Since the Buffalo Sabres so thoroughly rolled the Toronto Maple Leafs a few hours after Tuesday’s trade deadline, there was plenty of time to wonder about a couple of things.
First, does it even matter who wears the uniforms these days?
Here were the Sabres, already missing a half-dozen regulars and with the reinforcements, in the person of newly acquired Dainius Zubrus, still en route from Washington.
Then Daniel Briere came down with the flu, leaving them without either of their co-captains, since Chris Drury still hasn’t taken the ice since that slightly controversial check by Ottawa’s Chris Neil last Thursday.
And yet, on the road against a Maple Leafs team battling for a playoff spot, the shorthanded Sabres — or at least a collection of recent call-ups wearing the team’s duds — shelled their hosts. The legendary Clarke MacArthur, playing his seventh game in the National Hockey League, scored his second goal and set up two others. Drew Stafford, a grizzled veteran of 23 previous games, scored what would prove to be the decisive goal. Patrick Kaleta registered his second assist in three career games.
The lack of drama also left time to ponder the Martin Biron Conundrum: Would you rather be a well-paid backup on a team with a legitimate chance to win a Stanley Cup, or the starting goalie for the worst team in hockey?
Biron has wanted a chance to start regularly ever since Ryan Miller arrived, but good backup and better teammate for the better part of two seasons. He deserved his shot. The Sabres needed to give it to him in order to make salary-cap space for Zubrus and did so by sending him to Philadelphia for a second-round draft pick.
It sounds like the Flyers will give him every chance to be the goalie they rebuild around.

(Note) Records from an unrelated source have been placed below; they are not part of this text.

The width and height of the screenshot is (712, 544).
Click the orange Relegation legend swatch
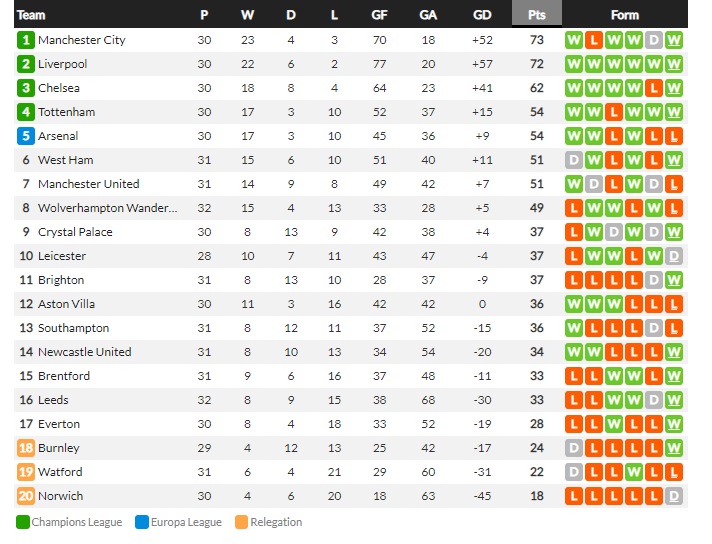(x=242, y=522)
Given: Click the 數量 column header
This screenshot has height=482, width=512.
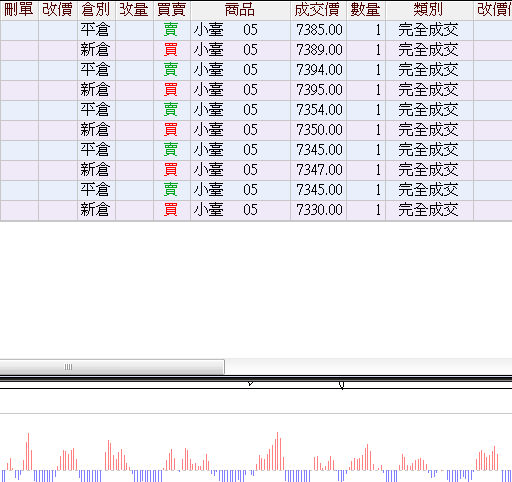Looking at the screenshot, I should coord(366,10).
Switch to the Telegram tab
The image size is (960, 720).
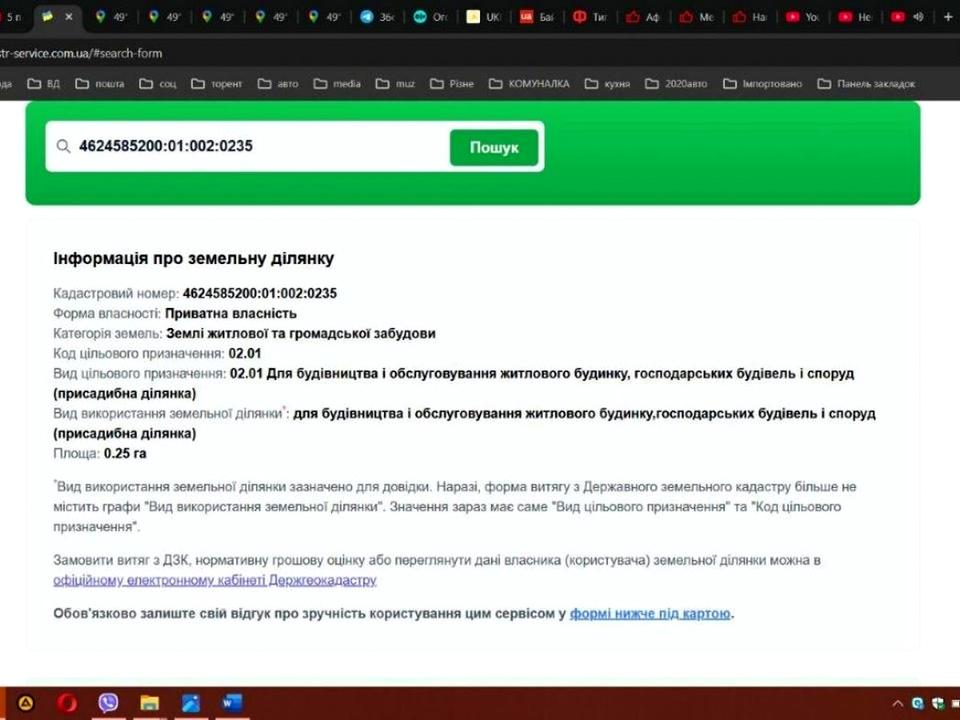378,17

“It was a big price to pay for an unrestricted guy and we obviously didn’t give up a second-round draft pick with the idea of not trying to sign him,” Flyers general manager Paul Holmgren said. “Hopefully, he will like the direction we’re going and we’ll try to get something done.”
Biron had been in Buffalo for so long – he made his first three appearances in 1995-96, when the Sabres were still wearing their original uniforms and playing home games at the Aud – that it’s difficult to conceive that he’s only 28.
He returned to the minors for several years before playing six games in 1998-99 and replacing an injured Dominik Hasek for half the 1999-2000 season. He only spent three years as the No. 1 goalie, a rather grim period during which the franchise plummeted into bankruptcy under the Rigas family and emerged after Tom Golisano bought the team.
Biron played in nine different seasons, a figure matched only by Hasek and Bob Sauve among Buffalo goalies. Only Hasek and Don Edwards appeared in more games and record more wins.
He also gave the team a voice during the dark days before the lockout and the resurgence after — a high-pitched, meandering voice prone to stream-of-consciousness ramblings at times, perhaps, but one that endeared him to teammates and fans.
It will be strange seeing him wearing orange and black. And you can’t help but wonder what he’ll be thinking as he watches his old team continue playing well after his new one is done for the year.